Vietnamese coffee loaf cake
- Preparation and cooking time
- Total time
- Serves 8-10
- 165g plain flour
- 50g cocoa powder
- ¾ tsp baking powder
- 1 ¼ tsp bicarbonate of soda
- ½ tsp fine sea salt
- 200g soft light brown sugar
- melted to make 80ml, then cooled unsalted butter
- 150ml soured cream
- 135ml strong hot black coffee
- 2 large egg whites
- 100ml strong hot black coffee
- 120g unsalted butter, room temperature
- 125g sweetened condensed milk
- 1 tsp vanilla bean paste
- ½ tsp fine sea salt
WHITE CHOCOLATE AND COFFEE GLAZE
- 100g white chocolate, finely chopped
- 4 tbsp double cream
- 2 tsp instant espresso powder
- STEP 1
Heat the oven to 180C/fan 160C/gas 4. Lightly butter a 900g loaf tin and line with a strip of baking paper so the excess hangs over the side.
- STEP 2
To make the cake put the flour, cocoa, baking powder, soda, salt and sugar into a sieve and sift through into a large bowl, whisking together until evenly combined – sifting helps to remove any of the lumps that sometime form in good-quality, higher-fat cocoa powders.
- STEP 3
Pour in the butter, cream and coffee into a large jug, and whisk to combine. Add the egg whites and whisk again.
- STEP 4
Make a well in the dry ingredients and pour in the butter mixture. Whisk briefly just until the batter is smooth and combined. Scrape into the prepared tin and level out.
- STEP 5
Bake for 45-50 minutes or until a toothpick inserted into the cake comes out clean. Cool for 20 minutes in the tin before using the paper to lift onto a wire rack to cool completely.
- STEP 6
For the buttercream, put the butter into a bowl and use an electric mixer to beat for 5 minutes or until light and pale. With the mixer still running, slowly pour in the condensed milk a little at a time, beating until smooth and uniform before adding more. Mix in the vanilla – you should now have a light and fluffy buttercream texture.
- STEP 7
To assemble the cake, use a serrated knife to carefully slice the cake into three thin layers. Put the bottom layer on a serving plate and brush liberally with coffee, allowing it to soak in for a minute before spreading over a thin layer of the buttercream. Repeat with the second and third layers, finishing by spreading the remaining buttercream over the top and sides of the cake in a thin, naked-cake-style, layer.
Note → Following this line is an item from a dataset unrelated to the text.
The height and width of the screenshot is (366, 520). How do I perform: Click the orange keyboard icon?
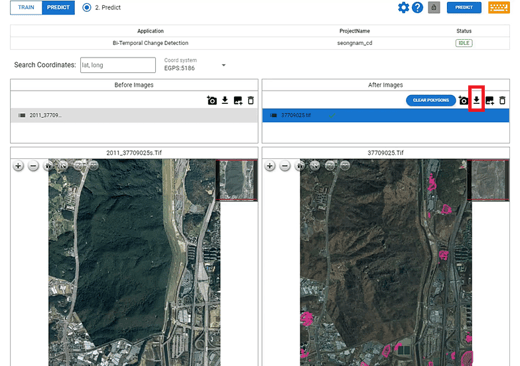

Put the cake in the fridge for 1 hour or until the buttercream is firm.
- STEP 8
When the cake is chilled make the glaze. Put the ingredients into a small pan and, over a very low heat, stirring constantly, heat until a smooth sauce-like texture has formed. Making the ganache in the pan like this is fine as long as you are careful to keep the temperature low and stir constantly to avoid the chocolate catching. Otherwise put all the ingredients in a heatproof jug and microwave in short bursts, stirring in between, until the chocolate has melted. Set the ganache aside for 10-15 minutes or until the mixture is no longer hot but still liquid. Remove the cake from the fridge and pour over the ganache, teasing it to the edges so the excess drips down the sides. Set aside for a few minutes for the ganache to firm slightly and then serve. The cake will keep for three days in an airtight container.